Rewrite the lines below, changing every "coordinate pair" to "point" and leaving everything else as it is.
—————
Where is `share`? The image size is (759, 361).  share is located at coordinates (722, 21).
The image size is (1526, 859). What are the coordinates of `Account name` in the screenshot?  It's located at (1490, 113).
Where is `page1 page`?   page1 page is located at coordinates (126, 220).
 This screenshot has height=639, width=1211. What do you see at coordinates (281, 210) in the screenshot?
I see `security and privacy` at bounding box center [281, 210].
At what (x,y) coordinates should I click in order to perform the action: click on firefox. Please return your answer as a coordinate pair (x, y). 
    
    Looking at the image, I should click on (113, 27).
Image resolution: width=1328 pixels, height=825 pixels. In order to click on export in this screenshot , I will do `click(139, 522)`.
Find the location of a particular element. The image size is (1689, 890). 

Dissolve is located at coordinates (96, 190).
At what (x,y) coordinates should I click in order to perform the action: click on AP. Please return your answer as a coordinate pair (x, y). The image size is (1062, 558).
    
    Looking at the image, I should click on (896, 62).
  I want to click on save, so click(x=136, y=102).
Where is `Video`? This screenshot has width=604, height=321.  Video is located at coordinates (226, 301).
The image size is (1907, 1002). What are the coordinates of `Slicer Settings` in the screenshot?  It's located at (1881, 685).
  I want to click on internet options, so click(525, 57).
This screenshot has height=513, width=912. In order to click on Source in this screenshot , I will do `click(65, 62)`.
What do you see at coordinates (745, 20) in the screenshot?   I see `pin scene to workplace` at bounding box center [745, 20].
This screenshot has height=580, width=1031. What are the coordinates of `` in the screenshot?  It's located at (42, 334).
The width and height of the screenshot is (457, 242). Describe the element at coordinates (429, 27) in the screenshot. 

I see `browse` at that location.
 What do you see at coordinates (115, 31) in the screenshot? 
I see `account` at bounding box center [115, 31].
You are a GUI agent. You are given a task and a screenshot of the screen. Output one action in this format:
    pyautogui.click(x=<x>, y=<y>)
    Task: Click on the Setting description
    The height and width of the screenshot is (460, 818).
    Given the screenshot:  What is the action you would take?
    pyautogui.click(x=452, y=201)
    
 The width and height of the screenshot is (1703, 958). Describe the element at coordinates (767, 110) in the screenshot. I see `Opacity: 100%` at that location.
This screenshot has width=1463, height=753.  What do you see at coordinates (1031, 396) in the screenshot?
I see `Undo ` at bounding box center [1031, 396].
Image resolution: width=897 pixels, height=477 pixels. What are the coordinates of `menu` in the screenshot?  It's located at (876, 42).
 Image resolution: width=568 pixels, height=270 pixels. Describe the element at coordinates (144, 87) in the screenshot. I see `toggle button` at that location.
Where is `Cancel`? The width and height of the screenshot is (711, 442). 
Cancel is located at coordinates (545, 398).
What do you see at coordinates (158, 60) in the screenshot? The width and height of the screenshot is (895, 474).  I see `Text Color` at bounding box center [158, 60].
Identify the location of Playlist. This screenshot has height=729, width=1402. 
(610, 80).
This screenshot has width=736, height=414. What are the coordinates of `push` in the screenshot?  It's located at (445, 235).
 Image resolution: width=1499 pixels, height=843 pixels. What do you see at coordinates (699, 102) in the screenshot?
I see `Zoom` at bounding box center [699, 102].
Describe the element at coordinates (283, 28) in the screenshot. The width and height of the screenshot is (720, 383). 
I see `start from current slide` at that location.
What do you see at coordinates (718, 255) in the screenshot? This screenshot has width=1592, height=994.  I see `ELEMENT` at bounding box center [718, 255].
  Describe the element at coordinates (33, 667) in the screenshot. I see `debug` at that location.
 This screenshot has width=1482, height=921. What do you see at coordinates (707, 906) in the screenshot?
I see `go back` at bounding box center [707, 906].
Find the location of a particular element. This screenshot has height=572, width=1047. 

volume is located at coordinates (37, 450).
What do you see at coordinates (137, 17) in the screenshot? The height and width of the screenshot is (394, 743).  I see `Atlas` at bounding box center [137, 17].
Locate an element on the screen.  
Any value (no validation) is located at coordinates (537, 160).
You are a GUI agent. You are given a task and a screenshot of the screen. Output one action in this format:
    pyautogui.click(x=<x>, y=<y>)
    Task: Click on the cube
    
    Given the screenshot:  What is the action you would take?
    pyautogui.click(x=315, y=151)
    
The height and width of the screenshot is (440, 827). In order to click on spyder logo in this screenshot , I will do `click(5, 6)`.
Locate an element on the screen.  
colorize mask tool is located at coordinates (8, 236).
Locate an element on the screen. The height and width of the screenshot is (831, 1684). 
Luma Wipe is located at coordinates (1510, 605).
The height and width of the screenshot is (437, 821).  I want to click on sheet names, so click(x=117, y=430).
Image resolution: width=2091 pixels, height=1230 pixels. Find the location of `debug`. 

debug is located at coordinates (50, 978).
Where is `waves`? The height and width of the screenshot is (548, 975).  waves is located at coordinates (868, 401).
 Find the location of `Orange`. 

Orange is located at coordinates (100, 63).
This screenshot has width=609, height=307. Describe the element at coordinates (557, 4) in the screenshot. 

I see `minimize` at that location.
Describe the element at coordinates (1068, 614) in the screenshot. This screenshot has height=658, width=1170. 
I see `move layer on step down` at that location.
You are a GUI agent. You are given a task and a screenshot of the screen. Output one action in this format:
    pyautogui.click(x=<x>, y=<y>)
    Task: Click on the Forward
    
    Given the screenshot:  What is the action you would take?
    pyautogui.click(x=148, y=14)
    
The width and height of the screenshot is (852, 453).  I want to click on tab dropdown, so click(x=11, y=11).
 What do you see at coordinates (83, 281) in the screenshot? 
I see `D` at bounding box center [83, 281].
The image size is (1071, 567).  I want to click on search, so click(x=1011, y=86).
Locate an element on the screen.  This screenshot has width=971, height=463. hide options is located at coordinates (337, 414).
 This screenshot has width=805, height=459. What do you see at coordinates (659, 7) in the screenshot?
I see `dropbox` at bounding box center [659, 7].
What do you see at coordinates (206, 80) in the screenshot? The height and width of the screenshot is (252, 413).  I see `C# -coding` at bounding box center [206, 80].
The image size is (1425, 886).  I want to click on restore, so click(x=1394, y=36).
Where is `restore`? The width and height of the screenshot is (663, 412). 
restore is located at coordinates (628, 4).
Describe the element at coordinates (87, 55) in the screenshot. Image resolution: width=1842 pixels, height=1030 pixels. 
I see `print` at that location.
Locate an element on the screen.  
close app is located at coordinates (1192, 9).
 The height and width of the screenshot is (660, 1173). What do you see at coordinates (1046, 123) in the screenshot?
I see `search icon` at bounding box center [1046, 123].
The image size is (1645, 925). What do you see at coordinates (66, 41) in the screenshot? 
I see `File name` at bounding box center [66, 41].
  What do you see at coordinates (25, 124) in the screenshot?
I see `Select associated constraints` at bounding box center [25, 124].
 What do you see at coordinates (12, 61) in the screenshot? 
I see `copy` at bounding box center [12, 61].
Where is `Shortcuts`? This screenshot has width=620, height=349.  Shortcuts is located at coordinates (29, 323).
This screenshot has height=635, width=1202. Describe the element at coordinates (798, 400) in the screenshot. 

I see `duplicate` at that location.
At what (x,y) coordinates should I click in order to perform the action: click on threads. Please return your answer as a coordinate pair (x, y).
—————
- Reply to the task
Where is `share`? The image size is (759, 361).  share is located at coordinates (722, 21).
The image size is (1526, 859). What are the coordinates of `Account name` in the screenshot?  It's located at (1490, 113).
Where is `page1 page`?   page1 page is located at coordinates (126, 220).
 This screenshot has height=639, width=1211. What do you see at coordinates (281, 210) in the screenshot?
I see `security and privacy` at bounding box center [281, 210].
At what (x,y) coordinates should I click in order to perform the action: click on firefox. Please return your answer as a point (x, y). 
    
    Looking at the image, I should click on (113, 27).
Image resolution: width=1328 pixels, height=825 pixels. In order to click on export in this screenshot , I will do `click(139, 522)`.
Find the location of a particular element. The image size is (1689, 890). 

Dissolve is located at coordinates (96, 190).
At what (x,y) coordinates should I click in order to perform the action: click on AP. Please return your answer as a point (x, y). The image size is (1062, 558).
    
    Looking at the image, I should click on (896, 62).
  I want to click on save, so click(x=136, y=102).
Where is `Video`? This screenshot has width=604, height=321.  Video is located at coordinates (226, 301).
The image size is (1907, 1002). What are the coordinates of `Slicer Settings` in the screenshot?  It's located at (1881, 685).
  I want to click on internet options, so click(525, 57).
This screenshot has height=513, width=912. In order to click on Source in this screenshot , I will do `click(65, 62)`.
What do you see at coordinates (745, 20) in the screenshot?   I see `pin scene to workplace` at bounding box center [745, 20].
This screenshot has height=580, width=1031. What are the coordinates of `` in the screenshot?  It's located at (42, 334).
The width and height of the screenshot is (457, 242). Describe the element at coordinates (429, 27) in the screenshot. 

I see `browse` at that location.
 What do you see at coordinates (115, 31) in the screenshot? 
I see `account` at bounding box center [115, 31].
You are a GUI agent. You are given a task and a screenshot of the screen. Output one action in this format:
    pyautogui.click(x=<x>, y=<y>)
    Task: Click on the Setting description
    The height and width of the screenshot is (460, 818).
    Given the screenshot:  What is the action you would take?
    pyautogui.click(x=452, y=201)
    
 The width and height of the screenshot is (1703, 958). Describe the element at coordinates (767, 110) in the screenshot. I see `Opacity: 100%` at that location.
This screenshot has width=1463, height=753.  What do you see at coordinates (1031, 396) in the screenshot?
I see `Undo ` at bounding box center [1031, 396].
Image resolution: width=897 pixels, height=477 pixels. What are the coordinates of `menu` in the screenshot?  It's located at (876, 42).
 Image resolution: width=568 pixels, height=270 pixels. Describe the element at coordinates (144, 87) in the screenshot. I see `toggle button` at that location.
Where is `Cancel`? The width and height of the screenshot is (711, 442). 
Cancel is located at coordinates (545, 398).
What do you see at coordinates (158, 60) in the screenshot? The width and height of the screenshot is (895, 474).  I see `Text Color` at bounding box center [158, 60].
Identify the location of Playlist. This screenshot has height=729, width=1402. 
(610, 80).
This screenshot has width=736, height=414. What are the coordinates of `push` in the screenshot?  It's located at (445, 235).
 Image resolution: width=1499 pixels, height=843 pixels. What do you see at coordinates (699, 102) in the screenshot?
I see `Zoom` at bounding box center [699, 102].
Describe the element at coordinates (283, 28) in the screenshot. The width and height of the screenshot is (720, 383). 
I see `start from current slide` at that location.
What do you see at coordinates (718, 255) in the screenshot? This screenshot has width=1592, height=994.  I see `ELEMENT` at bounding box center [718, 255].
  Describe the element at coordinates (33, 667) in the screenshot. I see `debug` at that location.
 This screenshot has width=1482, height=921. What do you see at coordinates (707, 906) in the screenshot?
I see `go back` at bounding box center [707, 906].
Find the location of a particular element. This screenshot has height=572, width=1047. 

volume is located at coordinates (37, 450).
What do you see at coordinates (137, 17) in the screenshot? The height and width of the screenshot is (394, 743).  I see `Atlas` at bounding box center [137, 17].
Locate an element on the screen.  
Any value (no validation) is located at coordinates (537, 160).
You are a GUI agent. You are given a task and a screenshot of the screen. Output one action in this format:
    pyautogui.click(x=<x>, y=<y>)
    Task: Click on the cube
    
    Given the screenshot:  What is the action you would take?
    pyautogui.click(x=315, y=151)
    
The height and width of the screenshot is (440, 827). In order to click on spyder logo in this screenshot , I will do `click(5, 6)`.
Locate an element on the screen.  
colorize mask tool is located at coordinates (8, 236).
Locate an element on the screen. The height and width of the screenshot is (831, 1684). 
Luma Wipe is located at coordinates (1510, 605).
The height and width of the screenshot is (437, 821).  I want to click on sheet names, so click(x=117, y=430).
Image resolution: width=2091 pixels, height=1230 pixels. Find the location of `debug`. 

debug is located at coordinates (50, 978).
Where is `waves`? The height and width of the screenshot is (548, 975).  waves is located at coordinates (868, 401).
 Find the location of `Orange`. 

Orange is located at coordinates (100, 63).
This screenshot has width=609, height=307. Describe the element at coordinates (557, 4) in the screenshot. 

I see `minimize` at that location.
Describe the element at coordinates (1068, 614) in the screenshot. This screenshot has height=658, width=1170. 
I see `move layer on step down` at that location.
You are a GUI agent. You are given a task and a screenshot of the screen. Output one action in this format:
    pyautogui.click(x=<x>, y=<y>)
    Task: Click on the Forward
    
    Given the screenshot:  What is the action you would take?
    pyautogui.click(x=148, y=14)
    
The width and height of the screenshot is (852, 453).  I want to click on tab dropdown, so click(x=11, y=11).
 What do you see at coordinates (83, 281) in the screenshot? 
I see `D` at bounding box center [83, 281].
The image size is (1071, 567).  I want to click on search, so click(x=1011, y=86).
Locate an element on the screen.  This screenshot has width=971, height=463. hide options is located at coordinates (337, 414).
 This screenshot has width=805, height=459. What do you see at coordinates (659, 7) in the screenshot?
I see `dropbox` at bounding box center [659, 7].
What do you see at coordinates (206, 80) in the screenshot? The height and width of the screenshot is (252, 413).  I see `C# -coding` at bounding box center [206, 80].
The image size is (1425, 886).  I want to click on restore, so click(x=1394, y=36).
Where is `restore`? The width and height of the screenshot is (663, 412). 
restore is located at coordinates (628, 4).
Describe the element at coordinates (87, 55) in the screenshot. Image resolution: width=1842 pixels, height=1030 pixels. 
I see `print` at that location.
Locate an element on the screen.  
close app is located at coordinates (1192, 9).
 The height and width of the screenshot is (660, 1173). What do you see at coordinates (1046, 123) in the screenshot?
I see `search icon` at bounding box center [1046, 123].
The image size is (1645, 925). What do you see at coordinates (66, 41) in the screenshot? 
I see `File name` at bounding box center [66, 41].
  What do you see at coordinates (25, 124) in the screenshot?
I see `Select associated constraints` at bounding box center [25, 124].
 What do you see at coordinates (12, 61) in the screenshot? 
I see `copy` at bounding box center [12, 61].
Where is `Shortcuts`? This screenshot has width=620, height=349.  Shortcuts is located at coordinates (29, 323).
This screenshot has height=635, width=1202. Describe the element at coordinates (798, 400) in the screenshot. 

I see `duplicate` at that location.
At what (x,y) coordinates should I click in order to perform the action: click on threads. Please return your answer as a point (x, y).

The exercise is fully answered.